In the mid-nineteenth century, Paris was a cultural mecca, luring artists from around the world to its academies, museums, salons, and galleries. Despite the city’s cosmopolitan character, gender norms remained strikingly conservative and women painters faced obstacles not encountered by their male counterparts. For example, the École des Beaux-Arts (Academy of Fine Arts)—the country’s most important art academy—did not admit female students until 1897.
As a result, women pursued art education by attending private academies, where they produced a wide array of work including portraits, landscapes, history paintings, and scenes from everyday life. In order to advance their art, they exhibited independently and formed their own organizations, such as the influential Union des Femmes Peintres et Sculpteurs (established in 1881).

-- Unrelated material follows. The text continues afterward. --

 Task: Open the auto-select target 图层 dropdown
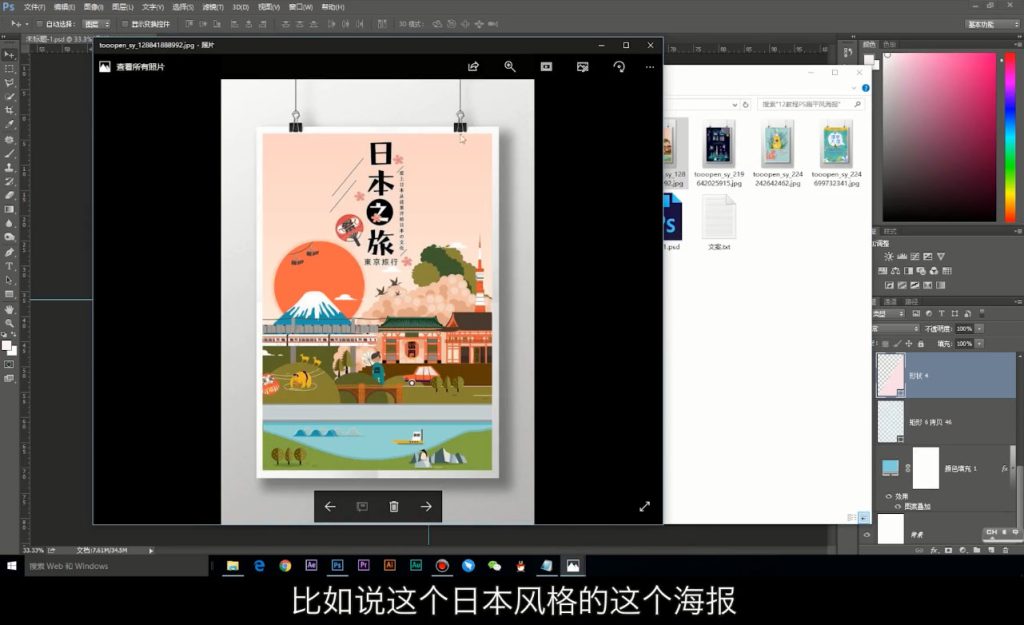pyautogui.click(x=96, y=23)
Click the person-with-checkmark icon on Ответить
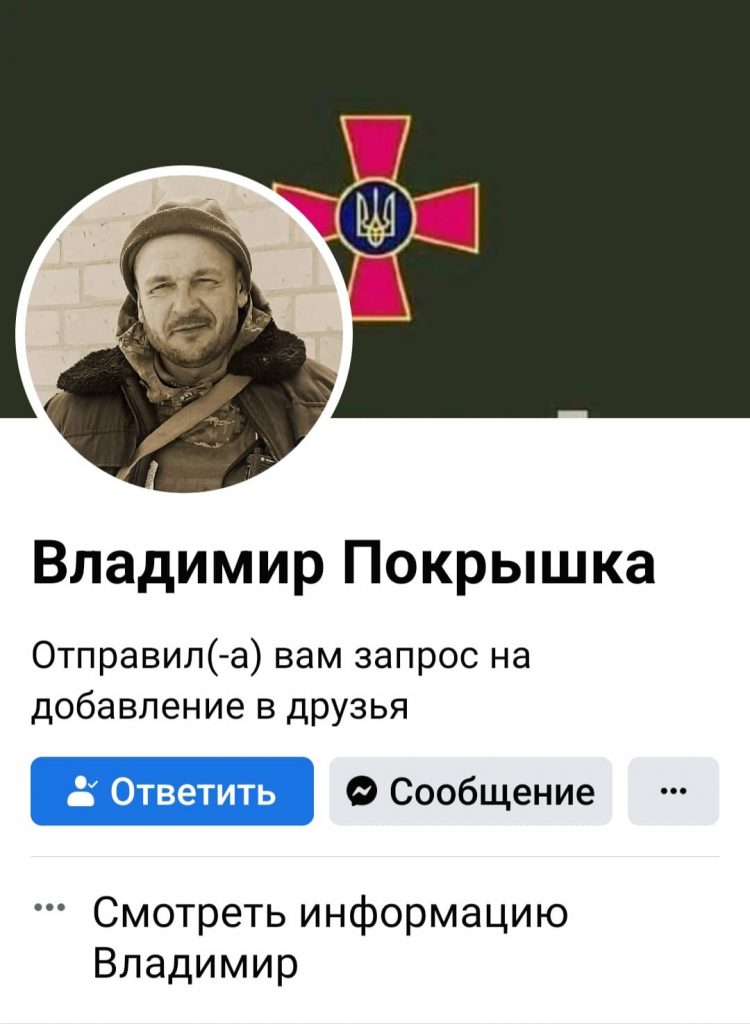Image resolution: width=750 pixels, height=1024 pixels. tap(82, 791)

Following their time in Paris, many artists, including Harriet Backer (Norwegian, 1845–1932), Kitty Kielland (Norwegian, 1843–1914), and Cecilia Beaux (American, 1855–1942), returned to their home countries to work, teach, and establish their own schools, creating the foundations for the training and development of future generations of women artists.
The Art of Painting
Depictions of artists in the studio, self-portraits, and representations of one artist by another are a familiar topic in the history of art. Women painters in the nineteenth century engaged in portraiture, as was common among their male peers, shaping an image of themselves and their contemporaries not as hobbyist painters but as serious artists. In the Studio (1881) by Marie Bashkirtseff (Ukrainian, 1858–1884) captures a life-drawing class at the Académie Julian, one of the few studios that welcomed women, although in gender-segregated classrooms. Other paintings such as the arresting Rosa Bonheur (1898), by her companion Anna Elizabeth Klumpke (American, 1856–1942), Elizabeth Nourse’s (American, 1859–1938) defiant Self-Portrait (1892), and Louise Breslau’s (Swiss, 1856–1927) intimate portrait of herself with friends, The Friends (1881), define the quality and variety of work produced during this period.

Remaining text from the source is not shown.